I've been in many similar situations where all the vendors in the marketplace have the same limit on their offering. You might want on-prem for example, but offerings are getting scarce because vendors are valued on recurring revenue so they are no longer interested.
If the choice is between a locked down oven or starting an oven factory yourself, it's not easy. We have built this economy for us and it is what it is, even when it clearly is a local maxima.
Because adding in repair stuff requires the supplier to provide documentation, frequently training, a parts manifest, guaranteed 10-20 year availability of spares, and probably about 50 other requirements I don't know about.
All of which add up to a rather large contract cost increase.
Possibly this boondoggle will result in the military putting in more reasonable "right to repair" terms in the contract, rather than insisting on the gold-plated thing I mention above, but more likely it will simply result in more cost overruns.
I have a feeling that they still need to guarantee availability of spares if they fix it themselves, do they not? They still have to create documentation for their engineers, do they not?
If you repair it yourself, you have more flexibility in terms of replacing spares with newer items i.e. replacing a whole module when it a part of that module becomes hard to come by.
Internal documentation ..... hmmmm.... LOL.... Often not, word of mouth is the rule.
If there is internal documentation, it's generally pretty rough.
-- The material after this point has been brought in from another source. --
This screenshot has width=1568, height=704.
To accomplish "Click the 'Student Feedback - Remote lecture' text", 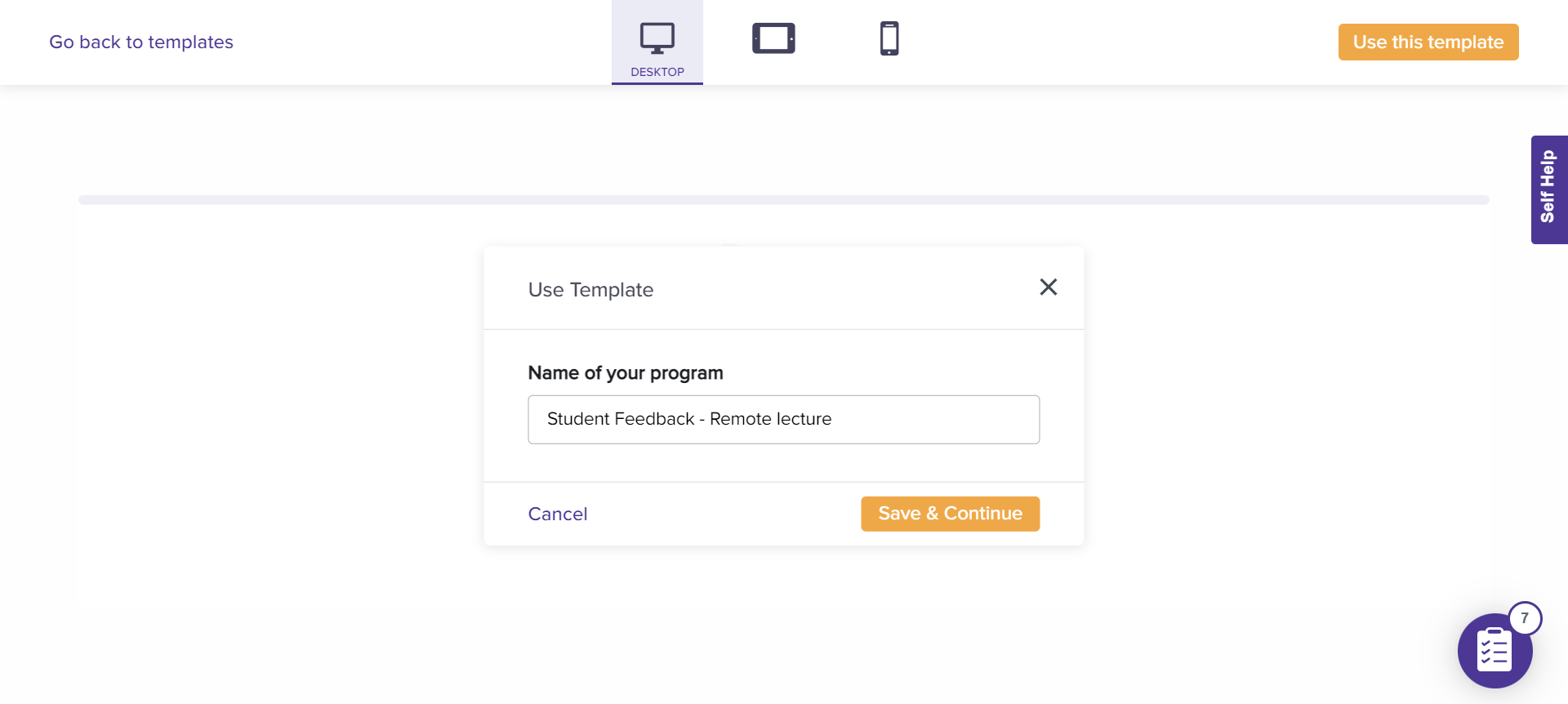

Getting it to the point where you can hand it to external parties is a lot of work.
Or is it because nobody wants to assume responsibility?
Let's say what you really want is to be able to fix simple stuff ( replace easily replaceable parts ), and get the experts in for tricky stuff. However the contractor, who now isn't fully responsible to changes to the system, now insists that you take the full risk of your repairs ( perhaps even saying they will void any warranty if you touch the oven/lift ).
Then faced with that nobody is brave enough to say - heck fine - we will take that responsibility.
And so because the lawyers were prepared to take that risk, the people on the boat are infantilised by contract.
The other side of this problem can be that its going to be financially impossible to support the products (which for the military would be low quantity, heavy compliance burden) if they're not also able to maintain the staff who actively work on support.
If no one in the company is regularly employed to oversee that product line directly, they might be concluding that there's no actual way to support the product at the price point being negotiated.
Fair point - but I see no reason why you'd commision unsupportable ovens or lifts - these are not unique things to aircraft carriers.
I'd suspect custom ovens or lifts are more likely to breakdown than some standard industrial ones whose manufacture and design has been optimised over many years.
Just like new software is much more likely to have bugs that battle tested ( sic ) software.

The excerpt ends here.